**INFORMATION SHOWN:**
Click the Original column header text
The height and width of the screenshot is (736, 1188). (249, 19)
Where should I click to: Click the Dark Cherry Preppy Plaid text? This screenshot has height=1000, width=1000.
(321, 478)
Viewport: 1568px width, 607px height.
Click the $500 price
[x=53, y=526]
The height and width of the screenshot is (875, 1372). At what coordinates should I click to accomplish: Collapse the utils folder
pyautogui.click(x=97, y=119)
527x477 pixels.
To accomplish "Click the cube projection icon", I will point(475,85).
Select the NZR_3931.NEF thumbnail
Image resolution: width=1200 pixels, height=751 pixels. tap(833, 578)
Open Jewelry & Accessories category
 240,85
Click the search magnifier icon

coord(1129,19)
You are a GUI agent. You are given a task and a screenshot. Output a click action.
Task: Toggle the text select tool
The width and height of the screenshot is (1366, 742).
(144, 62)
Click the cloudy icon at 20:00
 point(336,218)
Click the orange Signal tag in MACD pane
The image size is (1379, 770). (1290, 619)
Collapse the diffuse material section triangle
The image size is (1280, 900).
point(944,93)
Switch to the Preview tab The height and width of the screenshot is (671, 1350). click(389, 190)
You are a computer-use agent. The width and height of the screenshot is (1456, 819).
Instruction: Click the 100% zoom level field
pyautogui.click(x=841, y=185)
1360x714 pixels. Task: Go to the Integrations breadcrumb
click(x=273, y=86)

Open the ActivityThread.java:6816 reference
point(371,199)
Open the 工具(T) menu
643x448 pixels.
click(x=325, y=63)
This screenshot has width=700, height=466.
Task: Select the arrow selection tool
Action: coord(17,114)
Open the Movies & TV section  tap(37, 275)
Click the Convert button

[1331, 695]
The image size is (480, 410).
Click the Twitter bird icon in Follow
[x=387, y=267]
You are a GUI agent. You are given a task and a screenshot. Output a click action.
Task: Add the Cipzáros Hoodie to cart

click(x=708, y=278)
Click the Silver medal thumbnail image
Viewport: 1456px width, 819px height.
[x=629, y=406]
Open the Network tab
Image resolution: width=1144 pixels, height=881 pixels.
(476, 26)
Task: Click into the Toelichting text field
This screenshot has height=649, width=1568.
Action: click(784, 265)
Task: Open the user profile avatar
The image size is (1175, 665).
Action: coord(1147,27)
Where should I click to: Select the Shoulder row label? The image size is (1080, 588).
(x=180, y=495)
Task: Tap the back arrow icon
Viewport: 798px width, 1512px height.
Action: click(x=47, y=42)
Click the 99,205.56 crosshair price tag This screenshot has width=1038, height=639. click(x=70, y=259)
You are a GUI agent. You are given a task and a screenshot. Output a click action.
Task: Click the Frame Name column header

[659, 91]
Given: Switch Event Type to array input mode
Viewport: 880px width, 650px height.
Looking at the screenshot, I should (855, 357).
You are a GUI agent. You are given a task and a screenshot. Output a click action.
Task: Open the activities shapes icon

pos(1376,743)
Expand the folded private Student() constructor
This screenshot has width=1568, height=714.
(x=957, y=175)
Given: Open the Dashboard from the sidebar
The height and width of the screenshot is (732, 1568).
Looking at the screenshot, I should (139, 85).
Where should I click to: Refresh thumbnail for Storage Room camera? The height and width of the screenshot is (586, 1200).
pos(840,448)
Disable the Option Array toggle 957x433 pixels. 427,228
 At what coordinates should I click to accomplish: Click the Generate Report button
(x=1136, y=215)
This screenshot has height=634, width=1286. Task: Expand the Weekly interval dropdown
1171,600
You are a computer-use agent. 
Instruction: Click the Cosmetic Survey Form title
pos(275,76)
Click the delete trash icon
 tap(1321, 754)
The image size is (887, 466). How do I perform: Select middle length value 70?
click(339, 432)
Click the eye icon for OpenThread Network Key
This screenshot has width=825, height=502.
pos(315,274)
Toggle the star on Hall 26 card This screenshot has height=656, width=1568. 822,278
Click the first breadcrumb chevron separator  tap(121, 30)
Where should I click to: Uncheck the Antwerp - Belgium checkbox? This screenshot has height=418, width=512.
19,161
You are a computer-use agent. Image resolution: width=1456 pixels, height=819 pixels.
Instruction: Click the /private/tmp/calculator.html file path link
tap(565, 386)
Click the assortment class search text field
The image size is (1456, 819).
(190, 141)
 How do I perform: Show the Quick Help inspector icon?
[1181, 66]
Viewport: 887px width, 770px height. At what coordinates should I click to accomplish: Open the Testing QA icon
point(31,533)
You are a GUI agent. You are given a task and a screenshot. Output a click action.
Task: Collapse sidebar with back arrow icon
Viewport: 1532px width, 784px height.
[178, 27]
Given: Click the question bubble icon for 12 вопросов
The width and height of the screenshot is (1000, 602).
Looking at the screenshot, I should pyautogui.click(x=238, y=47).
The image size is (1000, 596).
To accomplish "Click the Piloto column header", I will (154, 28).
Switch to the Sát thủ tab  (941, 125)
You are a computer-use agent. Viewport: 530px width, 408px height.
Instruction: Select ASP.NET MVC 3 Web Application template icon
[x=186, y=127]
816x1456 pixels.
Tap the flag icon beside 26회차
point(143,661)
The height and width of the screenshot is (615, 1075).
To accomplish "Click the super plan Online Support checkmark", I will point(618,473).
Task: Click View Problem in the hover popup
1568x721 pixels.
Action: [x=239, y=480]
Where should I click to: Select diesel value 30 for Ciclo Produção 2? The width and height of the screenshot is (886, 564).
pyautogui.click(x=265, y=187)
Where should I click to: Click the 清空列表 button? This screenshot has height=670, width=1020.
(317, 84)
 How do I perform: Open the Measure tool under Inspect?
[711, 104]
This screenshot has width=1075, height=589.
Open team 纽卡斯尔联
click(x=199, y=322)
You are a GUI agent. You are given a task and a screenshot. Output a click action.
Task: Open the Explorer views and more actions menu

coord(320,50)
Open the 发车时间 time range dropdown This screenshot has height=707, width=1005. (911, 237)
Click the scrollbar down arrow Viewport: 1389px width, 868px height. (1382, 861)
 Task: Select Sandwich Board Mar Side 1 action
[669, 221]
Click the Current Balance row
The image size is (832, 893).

**YOUR OBJECTIVE:** Starting with the line containing "Click the Current Balance row" and going on through the end of the records, change "Current Balance" to "Available Balance" and write those lines out again with nothing else altered.

**EXERCISE ANSWER:**
Click the Available Balance row
The image size is (832, 893).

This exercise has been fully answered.